Ils reposent sur la nécessité de permettre aux jeunes de se prendre en charge. En fait, la création de cette association naît du fait qu’en 2015, la précarité vécue par certaines personnes me pousse à m’interroger. Je me suis demandée est-ce qu’en apportant des soins de santé et des repas à ces derniers, le problème serait résolu ? A la fin de cette interrogation, j’ai très vite compris que pour soutenir une personne, il ne suffit pas de lui donner le moyen de survivre à l’instant présent mais plutôt de fournir des moyens à long terme pour qu’elle puisse prendre soin d’elle et être indépendante. D’où l’importance du volet éducation et formation professionnelle en vue de l’autonomisation et du développement de ces personnes défavorisées. Cette motivation première a été entretenue avec ma formation et l’expérience que j’ai pu acquérir sur le terrain.
En trois ans d’existence, quel est le bilan des réalisations de votre association au Cameroun et dans les pays sous-développés dans lesquels elle œuvre ?
Actuellement, nous travaillons uniquement au Cameroun.
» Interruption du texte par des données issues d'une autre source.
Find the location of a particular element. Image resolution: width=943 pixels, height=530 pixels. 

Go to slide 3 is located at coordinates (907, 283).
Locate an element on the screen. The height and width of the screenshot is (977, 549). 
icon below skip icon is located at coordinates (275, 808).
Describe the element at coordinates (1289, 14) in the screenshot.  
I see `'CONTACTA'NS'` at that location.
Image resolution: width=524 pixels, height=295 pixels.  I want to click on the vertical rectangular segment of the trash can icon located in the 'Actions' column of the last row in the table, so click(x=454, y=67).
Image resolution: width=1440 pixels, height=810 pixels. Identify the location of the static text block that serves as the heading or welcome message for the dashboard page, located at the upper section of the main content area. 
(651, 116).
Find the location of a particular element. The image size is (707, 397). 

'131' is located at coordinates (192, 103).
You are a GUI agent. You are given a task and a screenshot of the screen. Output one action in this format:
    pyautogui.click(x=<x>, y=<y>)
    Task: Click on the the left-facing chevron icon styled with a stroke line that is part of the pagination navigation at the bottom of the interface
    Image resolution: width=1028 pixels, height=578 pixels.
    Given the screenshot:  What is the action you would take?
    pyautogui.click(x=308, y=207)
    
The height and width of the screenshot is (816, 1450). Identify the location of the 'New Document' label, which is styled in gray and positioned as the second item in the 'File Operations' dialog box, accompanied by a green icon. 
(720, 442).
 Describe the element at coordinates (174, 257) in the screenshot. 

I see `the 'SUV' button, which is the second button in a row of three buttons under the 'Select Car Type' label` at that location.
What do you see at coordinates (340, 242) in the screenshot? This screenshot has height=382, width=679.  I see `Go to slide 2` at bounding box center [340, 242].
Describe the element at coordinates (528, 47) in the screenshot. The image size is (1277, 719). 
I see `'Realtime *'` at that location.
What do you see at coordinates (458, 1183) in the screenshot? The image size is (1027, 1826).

Nous comptons 19 activités réalisées au cours de ces 03 dernières années. Nous avons mené 04 activités de sensibilisation et d’éducation dans les établissements scolaires des régions du Centre, de l’Adamaoua et de l’Extrême-Nord qui ont permis de toucher plus de 9 000 élèves. 03 activités de consultations sanitaires permettant de toucher 261 enfants ; 02 ateliers de formation en leadership et entreprenariat à l’attention de 100 jeunes et femmes ; 04 ateliers pratiques de formation en métiers d’artisanat et cosmétique locaux qui ont permis de toucher plus de 200 jeunes filles et femmes. 02 ateliers de formation en engagement à la citoyenneté à l’attention de 80 jeunes ; 03 activités de distribution de dons alimentaires et de fournitures scolaires auprès des orphelinats et 01 atelier de formation de 150 ambassadrices de l’hygiène menstruelle.
Nous sommes au début d’une nouvelle année, quelle est votre feuille de route pour 2025 ?
L’année 2025 à nos yeux est celle de l’innovation et du développement à grande échelle. Nous ambitionnons de mettre à disposition des jeunes de nombreuses opportunités de formation et d’éducation qui leur permettront de s’autogérer, d’améliorer leurs conditions de vie et celles de leurs proches.
On assiste de plus en plus à la création d’associations ou d’organismes à but non lucratif dans notre pays. Pouvez-vous nous expliquer comment ça fonctionne réellement et comment se fait la rémunération ?
Tout dépend des objectifs de l’organisation, de ses missions, du domaine d’activité dans lequel elle intervient, de ses cibles et des problèmes qu’elle souhaite résoudre. Ainsi, le bureau exécutif est organisé de façon spécifique et structuré afin de mener des activités concrètes. Après la légalisation au niveau de la préfecture du département où elle est créée, une association doit intervenir dans sa circonscription et fournir ses rapports annuels au niveau du Minat.
La rémunération ou financement d’une association se fait de plusieurs manières. Nous pouvons citer les cotisations mensuelles ou annuelles des membres, les dons, les subventions du gouvernement et les financements provenant d’autres organisations, généralement dans le cadre de projet.
Au sein de mon association par exemple, on fonctionne actuellement avec les cotisations de membres, les dons et mes fonds propres. Pour gérer les gens qui travaillent avec nous, ce qu’on fait généralement c’est payer le transport lorsque nous allons sur le terrain. Lorsque nous sommes au bureau, on ne gère personne et c’est beaucoup plus du volontariat.